Living Near Water Could Boost Your Wellbeing

Study shows that blue spaces are naturally calming.

Spending time in nature is good for mental health.

(Levranii /

Being in green spaces and connecting with nature is good for your physical and mental health. In Japanese natural healing, forest bathing has been used to decrease stress, anxiety, and even to treat mild depression.

Now, scientists have discovered that blue spaces – natural waterways – are also connected to better mental health. A population based study published in Scientific Reports looked at the effect of urban waterways on mental health and found that proximity to water increased positive feelings of wellbeing.

“If you are in a body of water, your internal state just becomes calm,” Dr Natalie Azar, NBC News medical contributor, told TODAY. "It's something that I think we've all experienced, but we've never really been intentional about."

Just being near water could boost mental health
Being near water gives people a sense of awe, reported TODAY, because it gives people a consciousness of something greater than themselves. The sounds and movement of water gets people to focus their attention – like meditation – and this invites calm.

You do not have to go to the coast to experience this wellbeing, said Azar, any waterway will do, including lakes, rivers, canals, or ponds. Even a flowing fountain will work.

A new study conducted by King’s College London also proved that spending time near urban canals and rivers is linked to feeling happy and healthy, stressed a press release from the college. The researchers used Urban Mind, a smartphone app to collect real-time data about the participants location and wellbeing.

A combination of green spaces and blue spaces
While the results showed a positive association between being near canals and rivers and mental wellbeing, there was also a surprise twist. The study also found that urban waterways were superior to feelings of wellbeing than just being near the ocean.

○ ○ ○ ○

**Required work:** Continue the article on living near water and wellbeing, starting right after its final sentence. The material that comes next has no role here.

**Records supplied:**
○ ○ ○ ○

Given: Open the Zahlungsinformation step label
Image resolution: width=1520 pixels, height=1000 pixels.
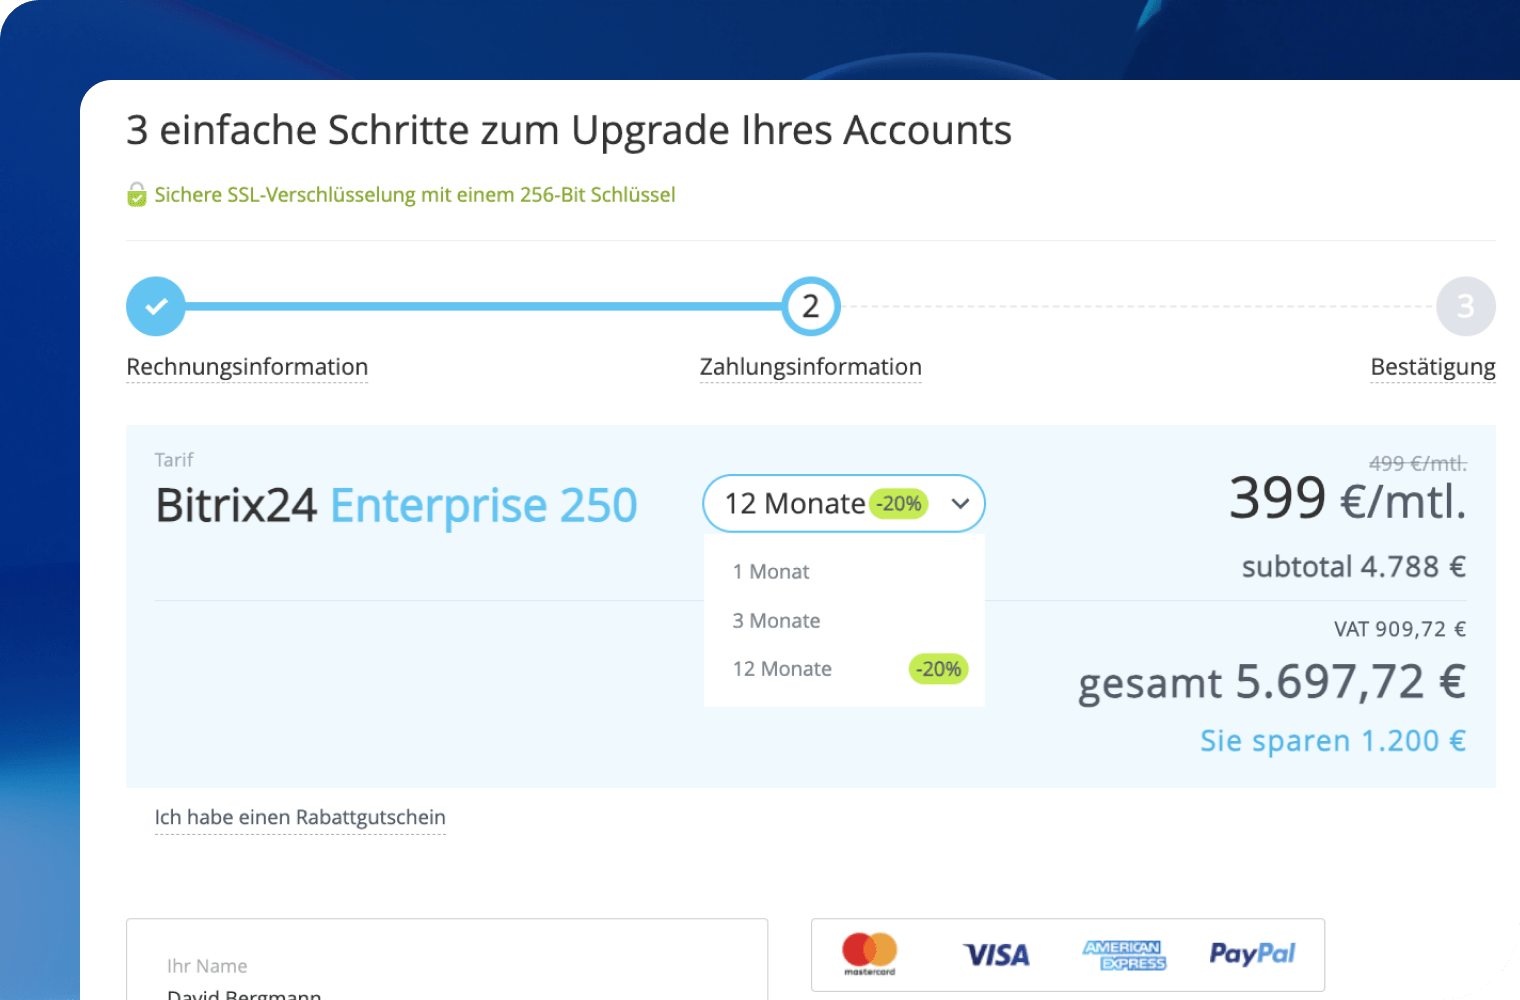Looking at the screenshot, I should pos(811,367).
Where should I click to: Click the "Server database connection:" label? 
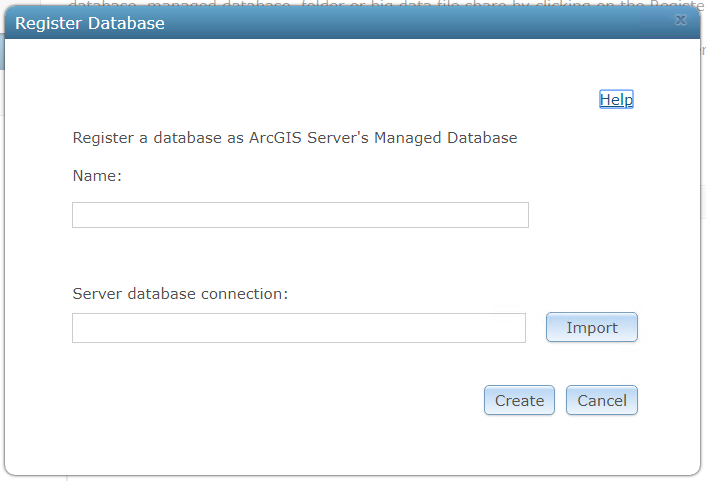tap(180, 294)
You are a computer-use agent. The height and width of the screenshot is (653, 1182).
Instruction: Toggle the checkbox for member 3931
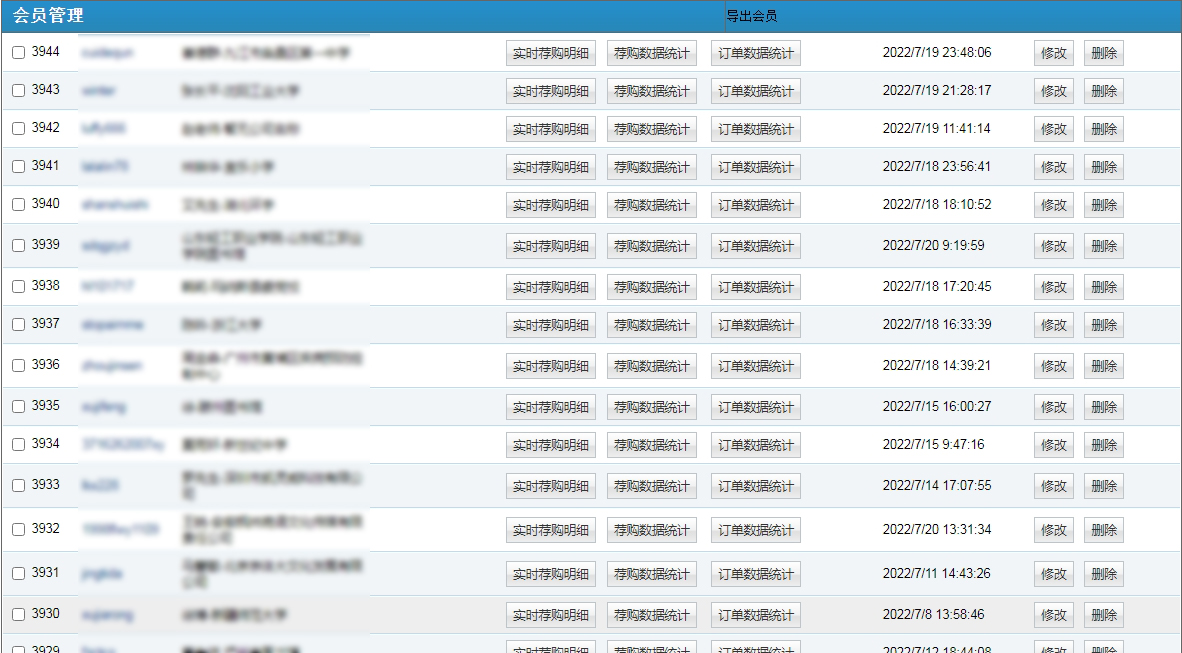point(19,574)
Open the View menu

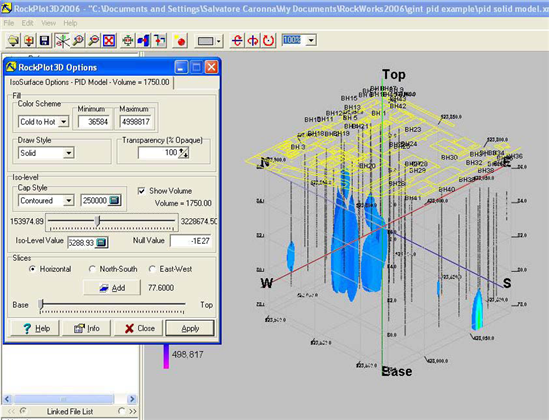(49, 23)
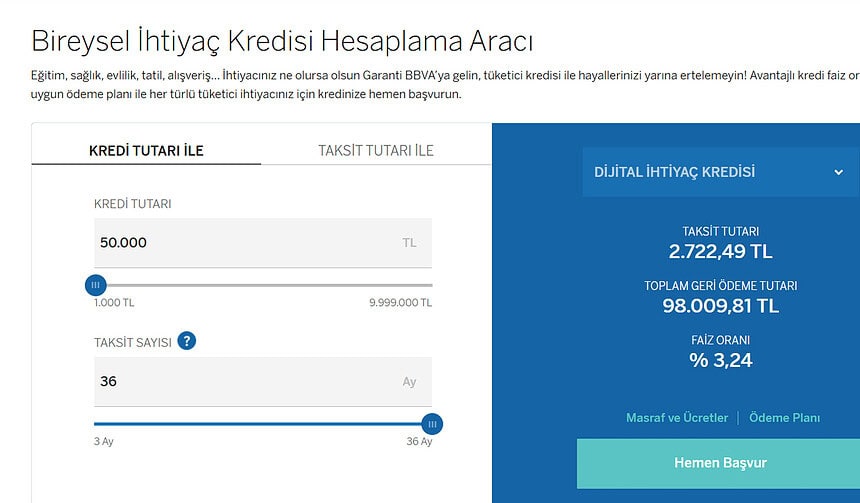Open the Ödeme Planı link
This screenshot has height=503, width=860.
point(784,418)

○ ○ ○ ○

**Answer to this exercise:**
“Canals and rivers contain not only water but also an abundance of trees and plants, which means their capacity to improve mental wellbeing is likely to be due to the multiple benefits associated with both green and blue spaces, Andrea Mechelli, professor of early intervention in mental health at King’s College, said in the press release.

 “Canals and rivers also provide homes to a range of wildlife, and we know from other research that there is a positive association between encountering wildlife and mental wellbeing. Taken collectively, these findings provide an evidence base for what we thought about water and wellbeing and support the proposal that visits to canals and rivers could become part of social prescribing schemes, playing a role in supporting mental health”

These results are very promising because in England and Wales, people have access to 3218 kilometers (2,000 miles) of rivers and canals that are readily accessible. In fact, 9 million people live within 1 km of a canal; something that is easily walkable.

The study also found that there were continuous improvements to mental wellbeing for up to 24 hours after visiting urban waterways. This is all good news for urban dwellers. The availability of spaces to be in nature – both green and blue – will help calm their anxiety, stress, and help boost mental health.